__Directions for this task__.
In the article about Senator Lindsey Graham, the sentence beginning "In the past year" names several political controversies. List every one of them.

__Source document__.
------------------------------------------------------------------------
Lindsey Graham briefed then-President-elect Obama in January 2009 about a trip the senator took to the Middle East.
Alex Wong
Getty Images
Lindsey Graham briefed then-President-elect Obama in January 2009 about a trip the senator took to the Middle East.

In the past year, political controversies as diverse as climate change, immigration, Guantanamo and Supreme Court nominations have had one thing in common: Republican Sen. Lindsey Graham of South Carolina has broken ranks with his party to collaborate with Democrats.

A few years ago, there were Senate Republicans who regularly worked with Democrats on major legislation. Pennsylvania's Arlen Specter, Virginia's John Warner and Arizona's John McCain each had a reputation as an aisle-crosser. But Specter became a Democrat, Warner retired and McCain moved to the right on many issues to defend himself against a conservative primary challenger. Today, on one subject after another, the Senate's foremost Republican deal maker is Lindsey Graham.

"There's a middle ground, and I'd like to find that middle ground," Graham said in a recent NPR interview about closing Guantanamo.


White House counsel Bob Bauer has made regular trips to Capitol Hill to meet with Graham over the past few months to work on a deal that would allow the administration to buy a federal prison in Illinois for Guantanamo detainees. The agreement would establish a larger role for military commissions and scrap Attorney General Eric Holder's plan to try Khalid Sheikh Mohammed, the accused mastermind of the Sept. 11, 2001, terrorist attacks, in civilian court.

Working The Middle

Graham occupies "a difficult role because many times your own party does not want you to participate in those endeavors," says retired Sen. John Breaux.

Breaux was a Senate Democrat from Louisiana until his 2005 retirement. He often worked with Republicans, to the occasional consternation of his fellow Democrats. "To Lindsey's credit, he said, 'I want to get things done,' and if you're in the minority, you're going to have to work with the majority or nothing will ever get done," says Breaux.

Graham has partnered with some of the most prominent liberals in the Senate, including New York's Chuck Schumer on an immigration bill and John Kerry of Massachusetts on a cap-and-trade proposal to fight climate change.


Republican strategist Charlie Black believes these alliances can be useful to Graham in the future if Democrats lose their large Senate majority. "When you have closer margins in the Senate and everybody realizes a lot of bipartisan work has to get done, he'll be there front and center with some experience at it," says Black.

A few other Republican senators have made tentative steps across the aisle in the past year, including Ohio's George Voinovich and the two senators from Maine, Olympia Snowe and Susan Collins. But "it's much more difficult to reach out to Democrats being from South Carolina than it is being from the state of Maine," says Breaux. "When Lindsey steps out, he does it at some degree of political risk to himself. If he was only looking at the politics back home in South Carolina, he wouldn't be doing this."

Indeed, local Republican parties in some South Carolina counties have censured Graham. Among other complaints, some of his constituents were angry that Graham voted to confirm President Obama's first Supreme Court nominee. Graham was the only Republican on the Senate Judiciary Committee to support Sonia Sotomayor. He described her at the time as "one of the most qualified nominees to be selected for the Supreme Court in decades."
------------------------------------------------------------------------
__Dataset excerpt__.
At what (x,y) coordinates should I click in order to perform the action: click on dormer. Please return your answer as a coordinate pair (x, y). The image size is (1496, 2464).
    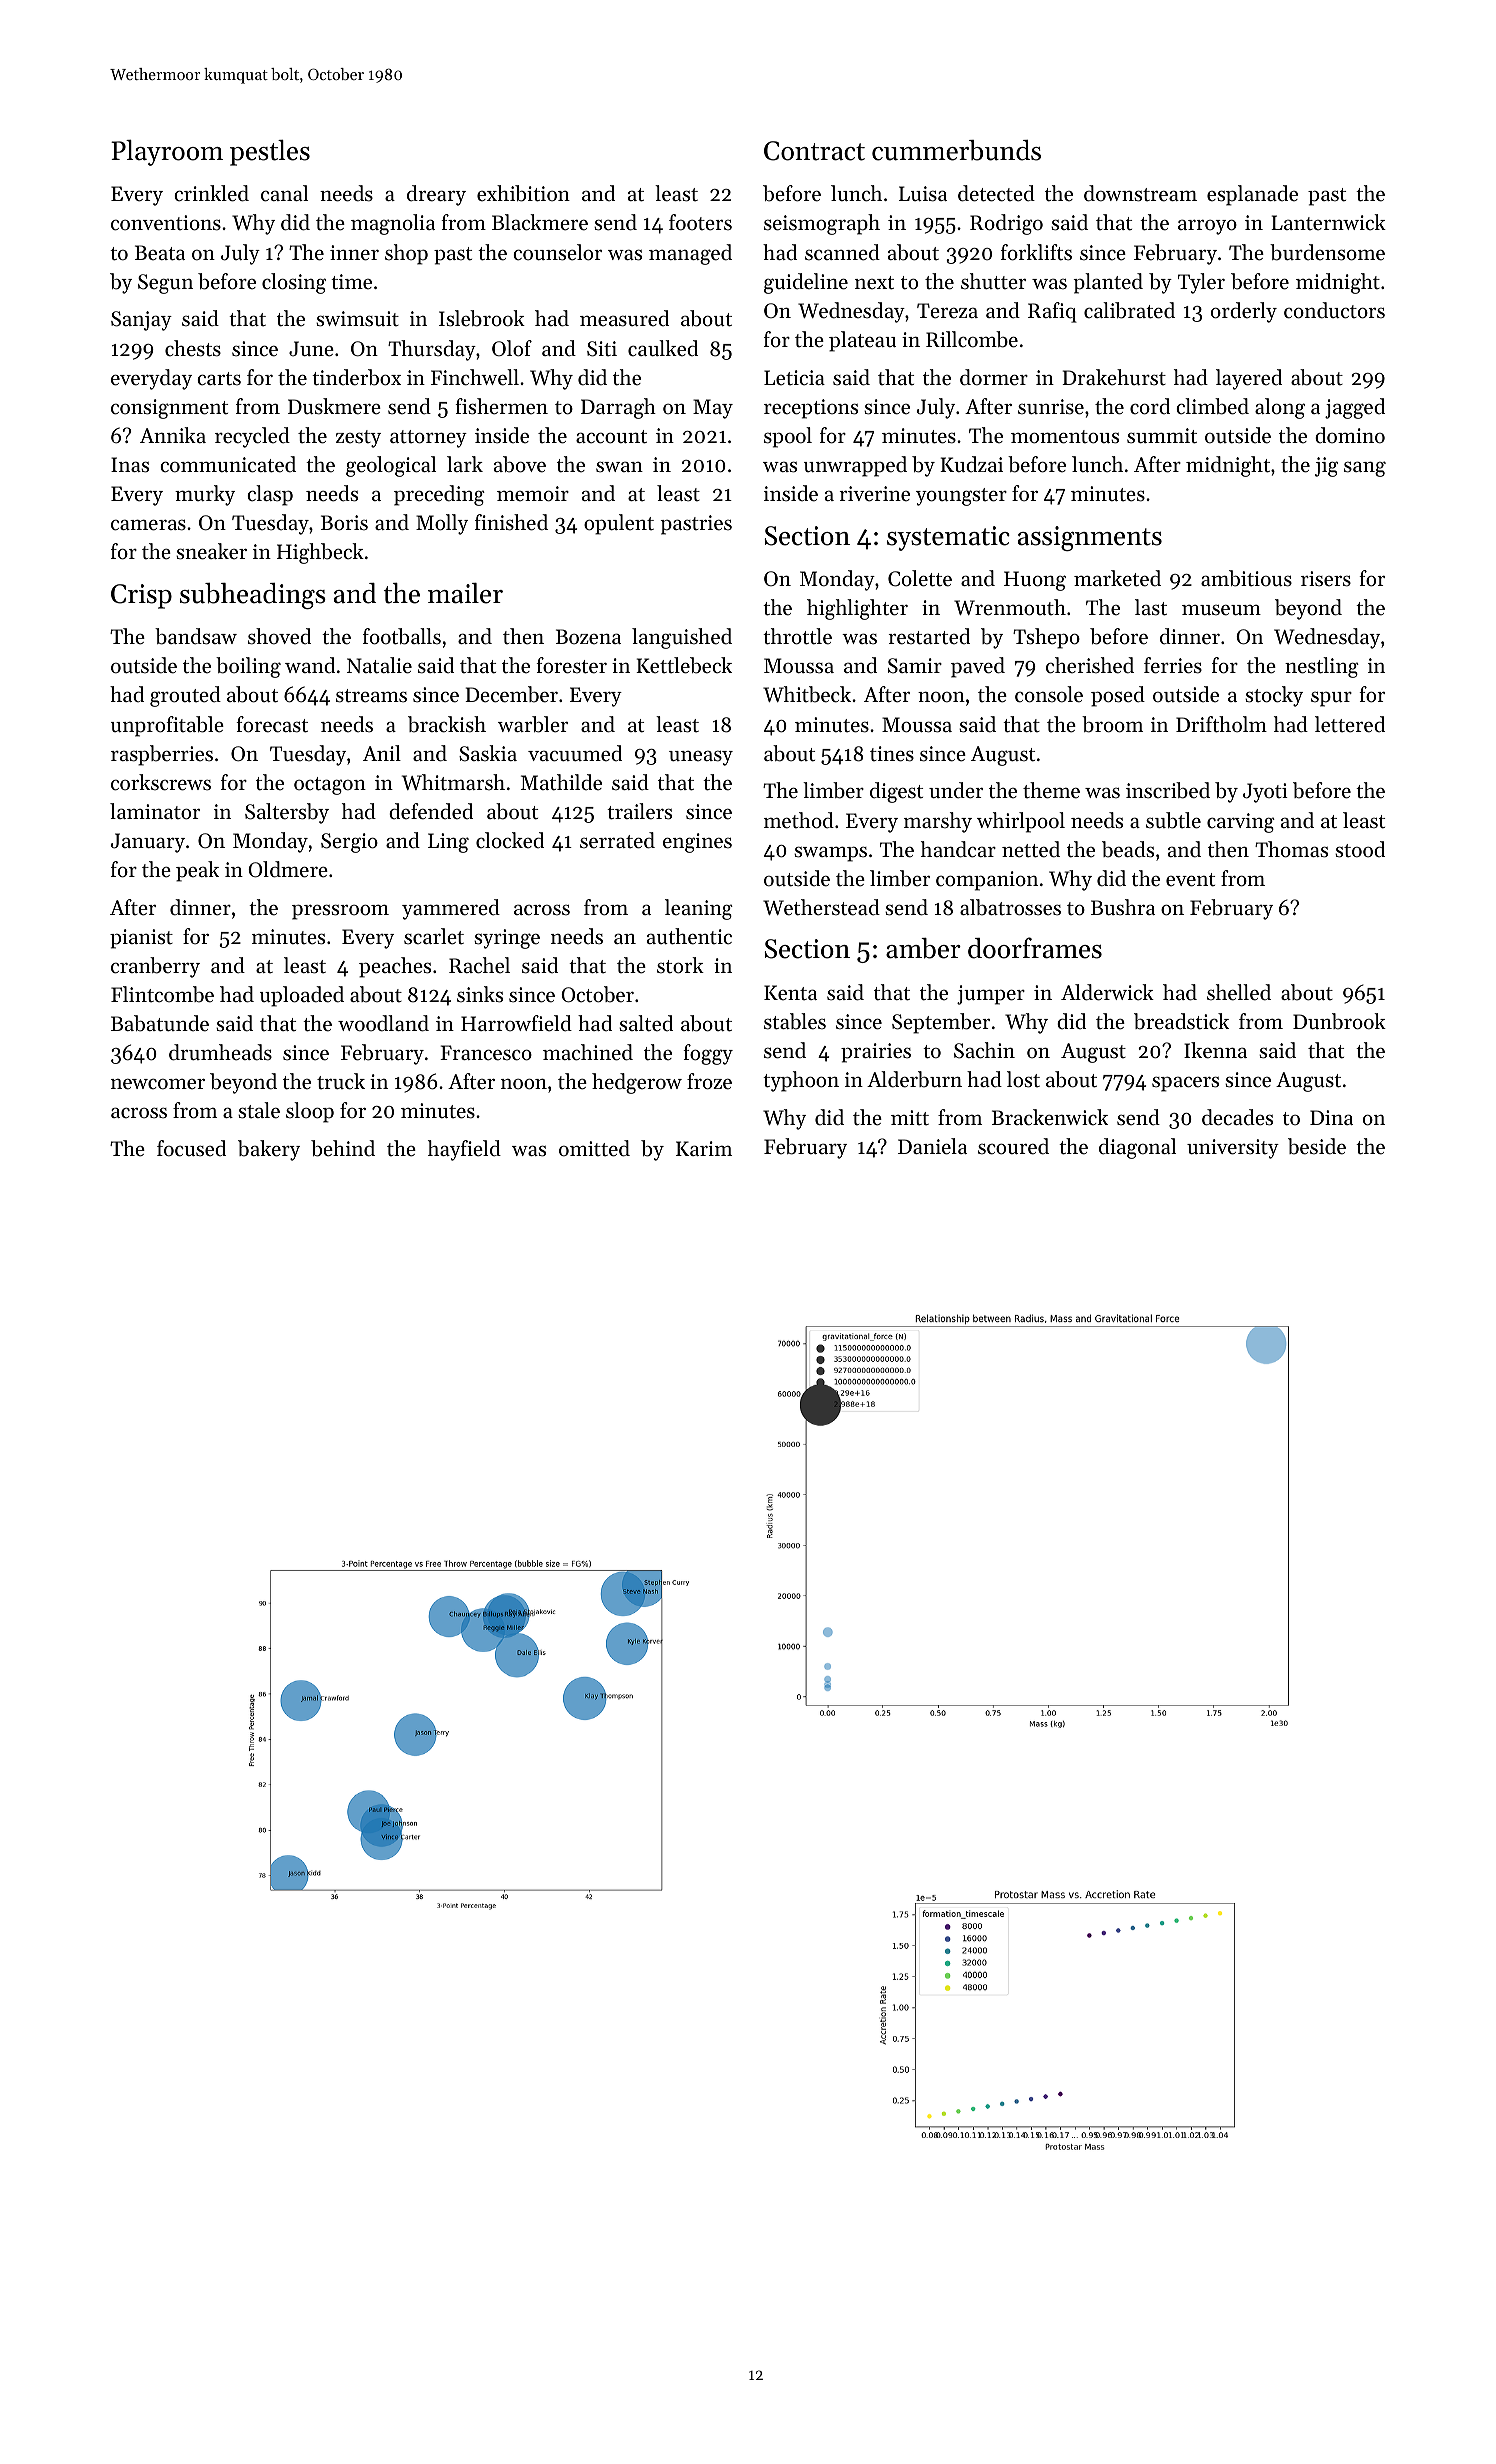
    Looking at the image, I should click on (994, 377).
------------------------------------------------------------------------
__Result of the exercise__.
- Climate change
- Immigration
- Guantanamo
- Supreme Court nominations